**The task**. From the line with "Screen dimensions: 1189x701" through the final line of the entries below, write out each line exactly and nothing else.

──────── Input material ────────

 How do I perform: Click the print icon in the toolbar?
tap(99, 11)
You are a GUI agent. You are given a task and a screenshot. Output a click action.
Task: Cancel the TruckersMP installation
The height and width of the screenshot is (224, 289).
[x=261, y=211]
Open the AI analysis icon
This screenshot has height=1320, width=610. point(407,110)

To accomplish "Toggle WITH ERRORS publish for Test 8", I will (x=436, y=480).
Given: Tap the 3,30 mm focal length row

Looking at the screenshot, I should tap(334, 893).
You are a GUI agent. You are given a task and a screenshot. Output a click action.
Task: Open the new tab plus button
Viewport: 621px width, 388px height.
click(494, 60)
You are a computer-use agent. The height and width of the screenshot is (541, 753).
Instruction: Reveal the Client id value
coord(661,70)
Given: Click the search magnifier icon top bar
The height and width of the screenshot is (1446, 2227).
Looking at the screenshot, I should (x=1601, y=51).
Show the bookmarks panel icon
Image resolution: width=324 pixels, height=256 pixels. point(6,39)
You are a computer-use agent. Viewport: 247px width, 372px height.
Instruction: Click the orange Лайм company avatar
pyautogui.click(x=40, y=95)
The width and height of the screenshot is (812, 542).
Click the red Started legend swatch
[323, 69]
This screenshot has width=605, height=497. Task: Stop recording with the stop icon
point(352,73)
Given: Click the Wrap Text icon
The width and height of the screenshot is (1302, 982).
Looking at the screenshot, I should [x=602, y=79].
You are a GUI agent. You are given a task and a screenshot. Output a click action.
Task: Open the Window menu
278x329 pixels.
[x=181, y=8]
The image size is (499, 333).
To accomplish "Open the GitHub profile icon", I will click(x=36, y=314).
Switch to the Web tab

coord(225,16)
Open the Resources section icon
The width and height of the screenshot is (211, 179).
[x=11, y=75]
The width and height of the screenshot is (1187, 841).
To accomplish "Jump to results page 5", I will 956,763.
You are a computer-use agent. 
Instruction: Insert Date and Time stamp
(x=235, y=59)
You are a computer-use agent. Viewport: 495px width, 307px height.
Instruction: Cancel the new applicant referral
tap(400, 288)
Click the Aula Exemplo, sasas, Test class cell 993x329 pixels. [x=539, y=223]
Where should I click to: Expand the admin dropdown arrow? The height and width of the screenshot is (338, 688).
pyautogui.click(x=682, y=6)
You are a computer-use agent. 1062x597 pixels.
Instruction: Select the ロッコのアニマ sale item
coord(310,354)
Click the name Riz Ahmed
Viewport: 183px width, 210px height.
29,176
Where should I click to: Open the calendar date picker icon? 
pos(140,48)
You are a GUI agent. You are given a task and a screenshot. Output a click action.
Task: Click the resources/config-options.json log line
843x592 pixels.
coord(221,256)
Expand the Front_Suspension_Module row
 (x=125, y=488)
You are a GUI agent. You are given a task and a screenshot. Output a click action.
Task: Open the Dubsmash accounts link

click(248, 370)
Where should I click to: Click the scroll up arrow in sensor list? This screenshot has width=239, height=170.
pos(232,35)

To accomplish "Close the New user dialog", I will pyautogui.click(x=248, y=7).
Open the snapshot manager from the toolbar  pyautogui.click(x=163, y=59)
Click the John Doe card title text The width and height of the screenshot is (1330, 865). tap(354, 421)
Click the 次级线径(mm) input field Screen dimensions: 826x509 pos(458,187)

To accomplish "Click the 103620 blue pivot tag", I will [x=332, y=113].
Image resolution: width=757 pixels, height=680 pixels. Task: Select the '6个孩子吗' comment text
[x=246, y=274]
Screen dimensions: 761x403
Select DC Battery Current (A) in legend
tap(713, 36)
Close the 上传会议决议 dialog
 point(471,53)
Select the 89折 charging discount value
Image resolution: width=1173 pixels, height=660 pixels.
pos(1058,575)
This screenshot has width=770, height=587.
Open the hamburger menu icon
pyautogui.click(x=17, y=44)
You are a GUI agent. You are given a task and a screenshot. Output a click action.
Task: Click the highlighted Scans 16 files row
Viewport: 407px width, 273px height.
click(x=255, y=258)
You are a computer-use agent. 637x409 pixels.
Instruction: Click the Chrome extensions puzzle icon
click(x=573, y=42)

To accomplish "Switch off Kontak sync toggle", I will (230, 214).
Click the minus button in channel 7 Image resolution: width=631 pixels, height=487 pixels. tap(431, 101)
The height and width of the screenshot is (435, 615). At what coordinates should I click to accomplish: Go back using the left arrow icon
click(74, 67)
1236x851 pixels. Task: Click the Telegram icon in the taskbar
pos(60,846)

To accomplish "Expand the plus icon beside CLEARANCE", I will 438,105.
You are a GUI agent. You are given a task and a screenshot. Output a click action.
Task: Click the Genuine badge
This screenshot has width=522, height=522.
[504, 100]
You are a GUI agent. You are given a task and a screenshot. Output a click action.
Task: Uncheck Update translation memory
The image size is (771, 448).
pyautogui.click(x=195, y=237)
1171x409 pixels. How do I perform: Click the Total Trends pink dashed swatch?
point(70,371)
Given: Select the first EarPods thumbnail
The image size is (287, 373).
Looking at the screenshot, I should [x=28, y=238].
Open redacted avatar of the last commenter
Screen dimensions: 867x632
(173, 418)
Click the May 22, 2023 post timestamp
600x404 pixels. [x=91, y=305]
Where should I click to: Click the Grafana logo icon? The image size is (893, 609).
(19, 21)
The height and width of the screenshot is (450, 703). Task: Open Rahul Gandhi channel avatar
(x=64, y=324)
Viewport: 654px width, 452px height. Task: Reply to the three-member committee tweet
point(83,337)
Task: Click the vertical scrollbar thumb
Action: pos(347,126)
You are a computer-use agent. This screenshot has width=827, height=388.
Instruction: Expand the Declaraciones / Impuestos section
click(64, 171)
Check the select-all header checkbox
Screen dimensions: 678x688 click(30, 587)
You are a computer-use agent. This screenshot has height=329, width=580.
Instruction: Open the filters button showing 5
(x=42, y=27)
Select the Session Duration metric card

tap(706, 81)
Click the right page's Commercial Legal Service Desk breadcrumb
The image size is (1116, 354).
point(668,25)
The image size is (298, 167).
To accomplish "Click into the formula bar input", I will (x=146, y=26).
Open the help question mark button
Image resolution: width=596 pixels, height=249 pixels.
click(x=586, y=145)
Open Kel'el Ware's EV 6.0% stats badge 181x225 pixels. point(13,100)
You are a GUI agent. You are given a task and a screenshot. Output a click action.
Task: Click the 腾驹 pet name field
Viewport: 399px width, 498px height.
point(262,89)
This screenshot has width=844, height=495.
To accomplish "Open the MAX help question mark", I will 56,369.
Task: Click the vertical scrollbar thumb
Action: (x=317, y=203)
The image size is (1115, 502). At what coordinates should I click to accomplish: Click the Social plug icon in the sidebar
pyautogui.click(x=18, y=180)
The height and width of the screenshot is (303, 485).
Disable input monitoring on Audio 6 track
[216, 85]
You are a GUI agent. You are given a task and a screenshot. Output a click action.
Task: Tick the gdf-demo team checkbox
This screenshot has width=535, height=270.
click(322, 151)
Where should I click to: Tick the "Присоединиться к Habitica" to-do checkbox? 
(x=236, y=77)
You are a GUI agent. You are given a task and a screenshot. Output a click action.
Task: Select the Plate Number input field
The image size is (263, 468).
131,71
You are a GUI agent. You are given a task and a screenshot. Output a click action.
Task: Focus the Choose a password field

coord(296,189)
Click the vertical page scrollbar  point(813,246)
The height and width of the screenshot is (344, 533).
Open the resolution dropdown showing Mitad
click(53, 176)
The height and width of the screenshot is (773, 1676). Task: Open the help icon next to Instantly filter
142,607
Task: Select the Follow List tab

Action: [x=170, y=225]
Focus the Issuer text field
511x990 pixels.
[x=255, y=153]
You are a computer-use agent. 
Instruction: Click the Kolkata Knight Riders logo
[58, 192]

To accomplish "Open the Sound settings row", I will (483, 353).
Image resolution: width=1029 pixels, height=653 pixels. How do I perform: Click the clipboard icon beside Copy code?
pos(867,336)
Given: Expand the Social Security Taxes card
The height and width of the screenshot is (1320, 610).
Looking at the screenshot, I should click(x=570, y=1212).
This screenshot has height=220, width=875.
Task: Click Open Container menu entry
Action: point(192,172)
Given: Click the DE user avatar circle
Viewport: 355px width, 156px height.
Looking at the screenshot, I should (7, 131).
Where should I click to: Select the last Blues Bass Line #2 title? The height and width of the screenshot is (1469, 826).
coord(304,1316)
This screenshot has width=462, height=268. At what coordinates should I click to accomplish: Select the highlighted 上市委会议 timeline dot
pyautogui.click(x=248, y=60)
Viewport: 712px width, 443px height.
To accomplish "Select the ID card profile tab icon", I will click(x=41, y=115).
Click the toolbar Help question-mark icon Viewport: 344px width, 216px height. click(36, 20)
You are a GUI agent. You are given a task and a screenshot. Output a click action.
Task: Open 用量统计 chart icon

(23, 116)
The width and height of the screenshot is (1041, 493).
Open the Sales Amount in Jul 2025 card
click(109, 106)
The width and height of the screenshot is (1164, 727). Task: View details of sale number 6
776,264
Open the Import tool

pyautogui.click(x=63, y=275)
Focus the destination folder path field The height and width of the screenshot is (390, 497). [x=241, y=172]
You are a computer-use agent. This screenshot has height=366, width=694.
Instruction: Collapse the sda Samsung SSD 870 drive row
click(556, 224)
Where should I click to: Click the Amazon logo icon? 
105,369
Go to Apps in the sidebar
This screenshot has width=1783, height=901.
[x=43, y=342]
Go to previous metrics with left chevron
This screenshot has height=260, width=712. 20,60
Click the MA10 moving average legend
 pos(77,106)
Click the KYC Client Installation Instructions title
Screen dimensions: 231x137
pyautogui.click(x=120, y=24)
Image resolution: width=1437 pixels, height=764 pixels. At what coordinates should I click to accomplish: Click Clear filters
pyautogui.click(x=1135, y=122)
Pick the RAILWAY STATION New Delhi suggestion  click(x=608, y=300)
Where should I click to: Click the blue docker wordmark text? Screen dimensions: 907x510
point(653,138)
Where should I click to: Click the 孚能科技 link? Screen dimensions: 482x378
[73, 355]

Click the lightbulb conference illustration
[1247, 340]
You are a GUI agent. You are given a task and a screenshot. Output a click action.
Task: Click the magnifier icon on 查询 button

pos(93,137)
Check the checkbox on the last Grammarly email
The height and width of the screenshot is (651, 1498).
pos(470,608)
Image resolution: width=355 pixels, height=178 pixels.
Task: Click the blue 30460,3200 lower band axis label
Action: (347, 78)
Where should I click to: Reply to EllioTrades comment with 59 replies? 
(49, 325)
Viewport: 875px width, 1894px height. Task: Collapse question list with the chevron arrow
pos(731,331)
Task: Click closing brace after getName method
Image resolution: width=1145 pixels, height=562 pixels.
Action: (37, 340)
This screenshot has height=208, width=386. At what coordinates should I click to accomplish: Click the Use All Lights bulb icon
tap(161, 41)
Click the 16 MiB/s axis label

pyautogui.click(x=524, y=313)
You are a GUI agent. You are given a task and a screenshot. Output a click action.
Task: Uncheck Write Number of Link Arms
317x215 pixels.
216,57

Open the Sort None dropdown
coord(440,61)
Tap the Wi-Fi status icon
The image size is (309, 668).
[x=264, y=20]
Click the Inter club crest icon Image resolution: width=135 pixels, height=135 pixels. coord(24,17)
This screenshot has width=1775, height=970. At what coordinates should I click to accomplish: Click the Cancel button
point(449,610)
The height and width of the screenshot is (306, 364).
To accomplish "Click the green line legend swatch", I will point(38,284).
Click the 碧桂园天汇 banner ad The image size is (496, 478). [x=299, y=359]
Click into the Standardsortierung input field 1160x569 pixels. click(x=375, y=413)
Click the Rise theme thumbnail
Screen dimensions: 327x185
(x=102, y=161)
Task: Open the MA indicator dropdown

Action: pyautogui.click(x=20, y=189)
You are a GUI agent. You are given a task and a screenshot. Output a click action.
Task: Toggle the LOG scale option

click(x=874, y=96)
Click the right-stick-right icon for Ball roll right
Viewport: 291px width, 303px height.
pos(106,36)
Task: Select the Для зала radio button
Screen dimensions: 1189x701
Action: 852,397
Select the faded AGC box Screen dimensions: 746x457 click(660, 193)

────────

**Final answer**.
Screen dimensions: 1189x701
Action: 852,397
Select the faded AGC box Screen dimensions: 746x457 click(660, 193)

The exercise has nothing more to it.